Given text
• • • • •

Till now we’ve prepared them manually. For a greater bunch of systems this is a big PITA, because to be somehow useful you have to collect the data for all systems and after that, prepare a report where you have:

  • The upgrades done on all systems (e.g. a libc or kernel update)

    seperated from

  • the updates specific to a certain system or system class

Its also error-prone because humans make mistakes.

Perl to the rescue!
At least the part about generating a report about installed/upgraded/removed packages could be automated, because dpkg writes a well-formed logfile in /var/log/dpkg.log. But I noticed that there appearently is no library specialised at parsing that file. Its not a big deal, because the format of that file is really simple, but a proper library would be nice anyway.
And so I wrote such a library.
It basically takes a logfile, reads it line by line and stores each line parameterized into a generic object.

Its features include:

  • Parsing the logfile (obviously)
  • Storing each line in a logfile as a DPKG::Log::Entry object that holds informations about the entry type (e.g. action or status update), the package associated (if any), timestamp, verbatim line, line number etc.
  • Limiting the number of lines parsed to a time range specified by DateTime objects

Based on that, I wrote another library DPKG::Log::Analyse, which takes a log, parses it with DPKG::Log and then extracts the more relevant information such as installed packages, upgraded packages, removed packages etc.

This, in turn, features:
– Info about newly installed packages
– Info about removed packages
– Info about upgraded packages
– Info about packages which got installed and removed again
– Info about packages which stayed halfinstalled or halfconfigured at the end of the logfile (or defined reporting period)

These libraries are already uploaded to CPAN and packaged for Debian.
They passed the NEW queue very quickly and are therefore available for Sid:

http://packages.debian.org/sid/libdpkg-log-perl

As an example use (and for my own use case, as stated above), I wrote dpkg-report, which uses the module and a Template::Toolkit based template to generate a report about what happened in the given logfile.

• • • • •

Entries provided
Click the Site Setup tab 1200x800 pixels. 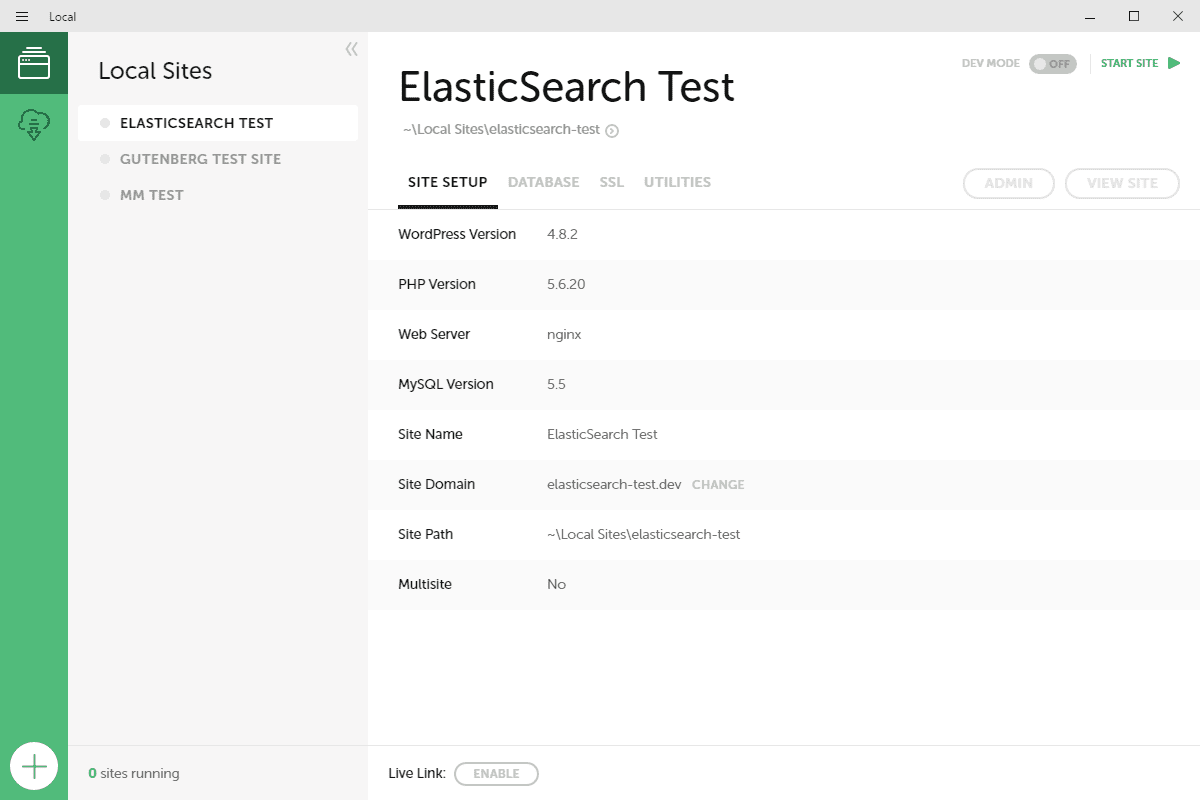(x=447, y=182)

• • • • •

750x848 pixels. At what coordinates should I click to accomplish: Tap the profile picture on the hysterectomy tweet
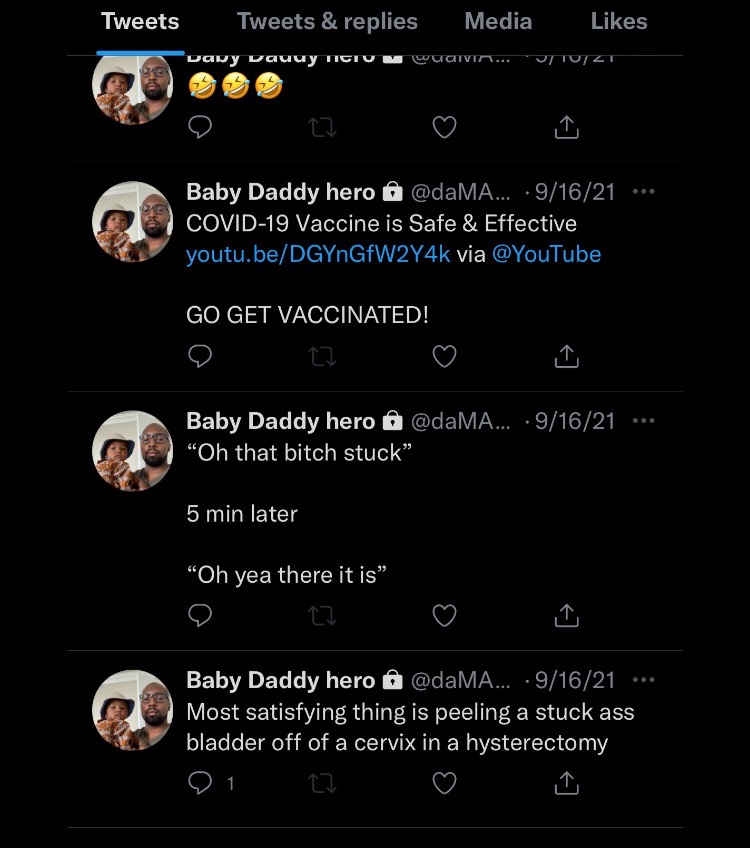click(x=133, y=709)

• • • • •

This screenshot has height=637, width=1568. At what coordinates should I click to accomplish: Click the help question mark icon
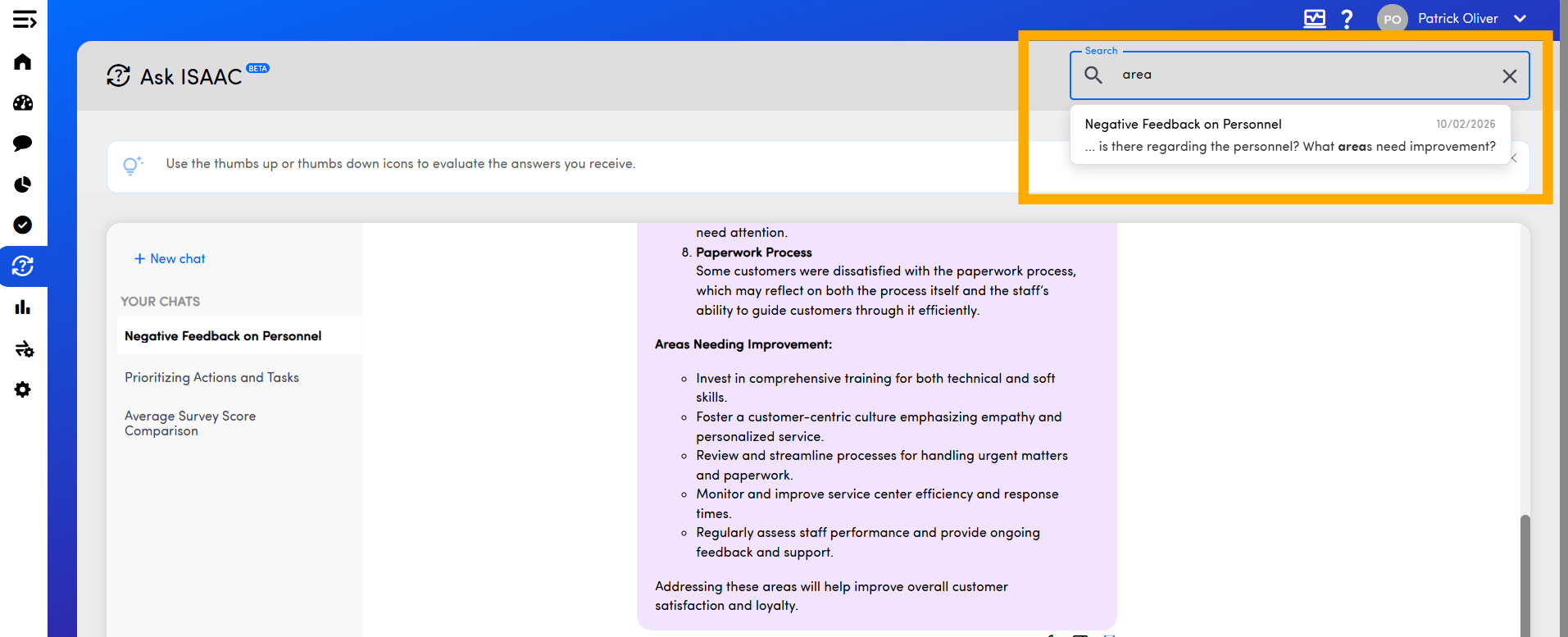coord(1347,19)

• • • • •

Jobs
A) From the DPKG::Log text, copy the passage that begins with "It basically takes" and ends with "the logfile (obviously)".
B) According to the DPKG::Log text, which file does dpkg write its log to?

Written responses
A)
It basically takes a logfile, reads it line by line and stores each line parameterized into a generic object.

Its features include:

  • Parsing the logfile (obviously)

B) /var/log/dpkg.log